(ABOUT THIS EXERCISE) Say how many lines in the records contain the string "dropdown", giving the number by itself.

::: STORED DATA

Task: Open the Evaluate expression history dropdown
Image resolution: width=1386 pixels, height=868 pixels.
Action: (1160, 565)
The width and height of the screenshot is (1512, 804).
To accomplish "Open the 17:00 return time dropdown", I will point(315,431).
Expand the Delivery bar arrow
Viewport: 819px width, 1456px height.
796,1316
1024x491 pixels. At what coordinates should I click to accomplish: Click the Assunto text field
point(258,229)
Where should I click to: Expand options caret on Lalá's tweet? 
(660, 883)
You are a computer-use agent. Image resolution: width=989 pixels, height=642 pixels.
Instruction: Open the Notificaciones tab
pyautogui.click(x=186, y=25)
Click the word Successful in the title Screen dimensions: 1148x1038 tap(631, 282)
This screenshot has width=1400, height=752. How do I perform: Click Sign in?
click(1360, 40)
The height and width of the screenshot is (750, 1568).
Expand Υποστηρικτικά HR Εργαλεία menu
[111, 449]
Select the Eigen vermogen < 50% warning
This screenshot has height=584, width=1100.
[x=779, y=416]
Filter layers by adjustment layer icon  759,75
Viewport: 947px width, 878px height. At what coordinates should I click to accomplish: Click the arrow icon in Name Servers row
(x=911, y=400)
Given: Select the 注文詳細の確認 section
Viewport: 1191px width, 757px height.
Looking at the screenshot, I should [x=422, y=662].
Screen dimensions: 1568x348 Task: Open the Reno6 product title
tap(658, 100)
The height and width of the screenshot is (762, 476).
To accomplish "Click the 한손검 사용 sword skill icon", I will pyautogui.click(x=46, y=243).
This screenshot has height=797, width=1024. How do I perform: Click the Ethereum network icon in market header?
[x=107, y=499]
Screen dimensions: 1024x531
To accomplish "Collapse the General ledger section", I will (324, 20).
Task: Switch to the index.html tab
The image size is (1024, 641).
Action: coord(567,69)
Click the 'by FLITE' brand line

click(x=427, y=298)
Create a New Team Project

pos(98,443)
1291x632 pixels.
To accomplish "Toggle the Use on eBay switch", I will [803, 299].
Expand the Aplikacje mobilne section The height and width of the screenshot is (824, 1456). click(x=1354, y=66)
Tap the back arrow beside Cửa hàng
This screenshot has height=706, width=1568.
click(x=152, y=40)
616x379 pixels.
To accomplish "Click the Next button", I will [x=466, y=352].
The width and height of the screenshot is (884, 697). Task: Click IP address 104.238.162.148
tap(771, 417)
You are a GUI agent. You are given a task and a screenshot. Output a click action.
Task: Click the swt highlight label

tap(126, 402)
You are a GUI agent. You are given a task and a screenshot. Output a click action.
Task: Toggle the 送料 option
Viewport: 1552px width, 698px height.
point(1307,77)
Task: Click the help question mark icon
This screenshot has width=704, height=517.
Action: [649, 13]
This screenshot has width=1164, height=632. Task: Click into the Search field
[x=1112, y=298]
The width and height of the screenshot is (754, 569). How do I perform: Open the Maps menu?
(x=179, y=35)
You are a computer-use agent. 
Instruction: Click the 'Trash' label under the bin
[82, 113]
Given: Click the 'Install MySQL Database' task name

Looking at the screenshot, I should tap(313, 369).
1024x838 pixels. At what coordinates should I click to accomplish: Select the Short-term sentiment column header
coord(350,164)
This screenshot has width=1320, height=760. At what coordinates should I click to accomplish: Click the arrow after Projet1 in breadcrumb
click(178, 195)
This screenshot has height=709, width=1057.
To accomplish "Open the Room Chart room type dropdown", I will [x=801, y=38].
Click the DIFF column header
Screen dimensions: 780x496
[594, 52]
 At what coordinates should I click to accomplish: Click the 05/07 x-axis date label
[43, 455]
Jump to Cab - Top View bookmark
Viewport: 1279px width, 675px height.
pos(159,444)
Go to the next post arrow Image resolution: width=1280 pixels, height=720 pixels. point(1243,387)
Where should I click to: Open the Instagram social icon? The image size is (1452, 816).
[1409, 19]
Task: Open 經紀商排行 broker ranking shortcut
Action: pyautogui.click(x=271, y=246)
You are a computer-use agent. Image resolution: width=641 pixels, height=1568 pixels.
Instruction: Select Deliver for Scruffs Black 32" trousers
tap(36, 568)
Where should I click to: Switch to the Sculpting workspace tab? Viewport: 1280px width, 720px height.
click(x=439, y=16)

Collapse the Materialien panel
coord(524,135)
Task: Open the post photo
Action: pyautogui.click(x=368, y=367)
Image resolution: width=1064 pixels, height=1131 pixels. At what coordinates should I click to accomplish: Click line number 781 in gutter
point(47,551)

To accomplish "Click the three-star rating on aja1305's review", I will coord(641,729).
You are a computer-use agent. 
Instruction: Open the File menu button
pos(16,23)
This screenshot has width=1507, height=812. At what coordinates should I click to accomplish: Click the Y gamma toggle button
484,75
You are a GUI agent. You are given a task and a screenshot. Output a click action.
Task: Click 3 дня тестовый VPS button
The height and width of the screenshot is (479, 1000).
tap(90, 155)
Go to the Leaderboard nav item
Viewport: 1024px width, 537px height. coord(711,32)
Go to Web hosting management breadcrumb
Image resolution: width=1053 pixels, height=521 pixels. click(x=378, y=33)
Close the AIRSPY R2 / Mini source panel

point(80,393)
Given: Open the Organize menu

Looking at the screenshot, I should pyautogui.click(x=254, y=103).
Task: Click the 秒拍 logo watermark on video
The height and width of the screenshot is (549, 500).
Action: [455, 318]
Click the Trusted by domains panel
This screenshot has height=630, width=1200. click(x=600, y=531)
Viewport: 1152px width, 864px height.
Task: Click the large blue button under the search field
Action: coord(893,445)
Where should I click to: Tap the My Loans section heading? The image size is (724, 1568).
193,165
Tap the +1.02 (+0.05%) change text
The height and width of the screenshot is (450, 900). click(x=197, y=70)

::::::

(SOLUTION) 3